[Llama-2-13b-chat-hf] IPv6 Network Address Retrieval Error on 4 V100s 16GB

sksq96 commented 1 year ago

Hello,

I'm encountering an issue while running the following code:

from vllm import LLM, SamplingParams
llm = LLM(model="meta-llama/Llama-2-13b-chat-hf", tensor_parallel_size=2)

The hardware I'm using is 4 V100s with 16GB each. The error I'm receiving is as follows:

(Worker pid=22514) [W socket.cpp:601] [c10d] The IPv6 network addresses of (__internal_head__, 16516) cannot be retrieved (gai error: -2 - Name or service not known).
(Worker pid=22513) [W socket.cpp:601] [c10d] The IPv6 network addresses of (__internal_head__, 16516) cannot be retrieved (gai error: -2 - Name or service not known). [repeated 10x across cluster] (Ray deduplicates logs by default. Set RAY_DEDUP_LOGS=0 to disable log deduplication, or see https://docs.ray.io/en/master/ray-observability/ray-logging.html#log-deduplication for more options.)
(Worker pid=22513) [W socket.cpp:601] [c10d] The IPv6 network addresses of (__internal_head__, 16516) cannot be retrieved (gai error: -2 - Name or service not known). [repeated 10x across cluster]
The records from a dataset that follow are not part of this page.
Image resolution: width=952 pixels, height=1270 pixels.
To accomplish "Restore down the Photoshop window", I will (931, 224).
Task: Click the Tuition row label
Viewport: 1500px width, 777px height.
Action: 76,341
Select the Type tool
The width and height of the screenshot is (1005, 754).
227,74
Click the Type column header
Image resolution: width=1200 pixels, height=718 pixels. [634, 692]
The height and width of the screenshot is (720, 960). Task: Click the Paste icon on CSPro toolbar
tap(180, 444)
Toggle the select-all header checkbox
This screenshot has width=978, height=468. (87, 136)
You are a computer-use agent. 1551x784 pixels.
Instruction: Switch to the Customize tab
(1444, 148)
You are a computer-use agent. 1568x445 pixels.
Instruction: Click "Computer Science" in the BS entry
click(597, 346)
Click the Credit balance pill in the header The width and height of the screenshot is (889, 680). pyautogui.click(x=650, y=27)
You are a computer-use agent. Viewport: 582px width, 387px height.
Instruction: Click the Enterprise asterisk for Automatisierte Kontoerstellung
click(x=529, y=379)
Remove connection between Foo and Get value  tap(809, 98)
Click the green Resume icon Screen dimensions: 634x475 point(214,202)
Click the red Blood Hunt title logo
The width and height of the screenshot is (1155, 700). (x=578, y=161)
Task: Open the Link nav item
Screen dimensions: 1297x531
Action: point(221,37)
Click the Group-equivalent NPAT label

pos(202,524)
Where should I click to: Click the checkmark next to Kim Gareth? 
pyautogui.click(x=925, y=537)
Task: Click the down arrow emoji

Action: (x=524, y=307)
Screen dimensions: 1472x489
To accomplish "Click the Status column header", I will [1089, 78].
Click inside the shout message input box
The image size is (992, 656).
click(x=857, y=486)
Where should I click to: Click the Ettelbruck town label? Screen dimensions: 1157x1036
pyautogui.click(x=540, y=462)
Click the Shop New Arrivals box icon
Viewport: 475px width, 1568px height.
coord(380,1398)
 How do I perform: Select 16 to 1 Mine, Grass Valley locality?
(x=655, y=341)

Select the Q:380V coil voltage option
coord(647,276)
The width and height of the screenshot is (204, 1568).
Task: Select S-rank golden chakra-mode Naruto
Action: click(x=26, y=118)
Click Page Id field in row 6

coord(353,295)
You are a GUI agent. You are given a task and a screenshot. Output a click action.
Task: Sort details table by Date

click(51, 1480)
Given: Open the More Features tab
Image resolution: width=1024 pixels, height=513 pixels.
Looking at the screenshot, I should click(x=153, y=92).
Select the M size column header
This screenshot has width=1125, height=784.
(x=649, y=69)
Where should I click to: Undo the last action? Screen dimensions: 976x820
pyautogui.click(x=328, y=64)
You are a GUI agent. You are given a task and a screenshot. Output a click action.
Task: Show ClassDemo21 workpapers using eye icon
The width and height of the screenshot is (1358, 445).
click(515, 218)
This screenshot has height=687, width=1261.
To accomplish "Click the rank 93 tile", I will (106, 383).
Any help or guidance on how to resolve this issue would be greatly appreciated.

Thank you

efraisse commented 1 year ago

@sksq96 Here is what somehow worked for me (edit: issue was fixed as per @wolegechu's comment)

ahernandezSecurityScorecard commented 1 year ago

but do you know what this is refering to? because is not working for me

efraisse commented 1 year ago

but do you know what this is refering to? because is not working for me

edit: issue was fixed as per @wolegechu I am not entirely certain, I checked out this thread: https://github.com/pytorch/pytorch/issues/74824 and someone said "For some reason, MASTER_ADDR is not being set correctly under elastic/agent/server/api.py, The IP address is being encoded but not decoded? Looping in Pytorch R2P team to investigate" so I assumed that that was the underlying issue. I don't think my solution is probably a good one either it was just something that worked for me so I hoped the ugly workaround could potentially work for others as well.

imoneoi commented 1 year ago

@sksq96 I had the same problem on 4 GPUs with exactly the same error message. Run on a single GPU and disabling Ray can temporarily solve it.

wolegechu commented 1 year ago

There was a non-deterministic bug in the old implementation of the initialize_cluster method, but it has been fixed. Simply build and use the latest version from the main branch.

ahernandezSecurityScorecard commented 1 year ago

I did run into a situation where I had the "Name or Service not know error" or this error If added this before (which solves the second error) when I don't get the "Name or Service not know error", it works! export NCCL_IGNORE_DISABLED_P2P=1

xxm1668 commented 1 year ago

(Worker pid=2693738) [W socket.cpp:601] [c10d] The IPv6 network addresses of (__internal_head__, 12693) cannot be retrieved (gai error: -3 - Temporary failure in name resolution). add export NCCL_IGNORE_DISABLED_P2P=1，it does not work ! I need help

Laych7 commented 1 year ago

When I first ran it, the graphics memory was occupied, but it quickly cleared the launch process automatically. The subsequent runs followed the same IPV6 error message：

from vllm import LLM, SamplingParams

os.environ["NCCL_IGNORE_DISABLED_P2P"] = "1"
llm = LLM(model="model/Llama-2-13b-chat-hf", tensor_parallel_size=2, tokenizer="hf-internal-testing/llama-tokenizer")

Error：

(Worker pid=2842646) [W socket.cpp:601] [c10d] The IPv6 network addresses of (__internal_head__, 15051) cannot be retrieved (gai error: -3 - Temporary failure in name resolution).
(Worker pid=2842646) [W socket.cpp:601] [c10d] The IPv6 network addresses of (__internal_head__, 15051) cannot be retrieved (gai error: -3 - Temporary failure in name resolution). [repeated 12x across cluster] (Ray deduplicates logs by default. Set RAY_DEDUP_LOGS=0 to disable log deduplication, or see https://docs.ray.io/en/master/ray-observability/ray-logging.html#log-deduplication for more options.)
(Worker pid=2842646) [W socket.cpp:601] [c10d] The IPv6 network addresses of (__internal_head__, 15051) cannot be retrieved (gai error: -3 - Temporary failure in name resolution). [repeated 10x across cluster]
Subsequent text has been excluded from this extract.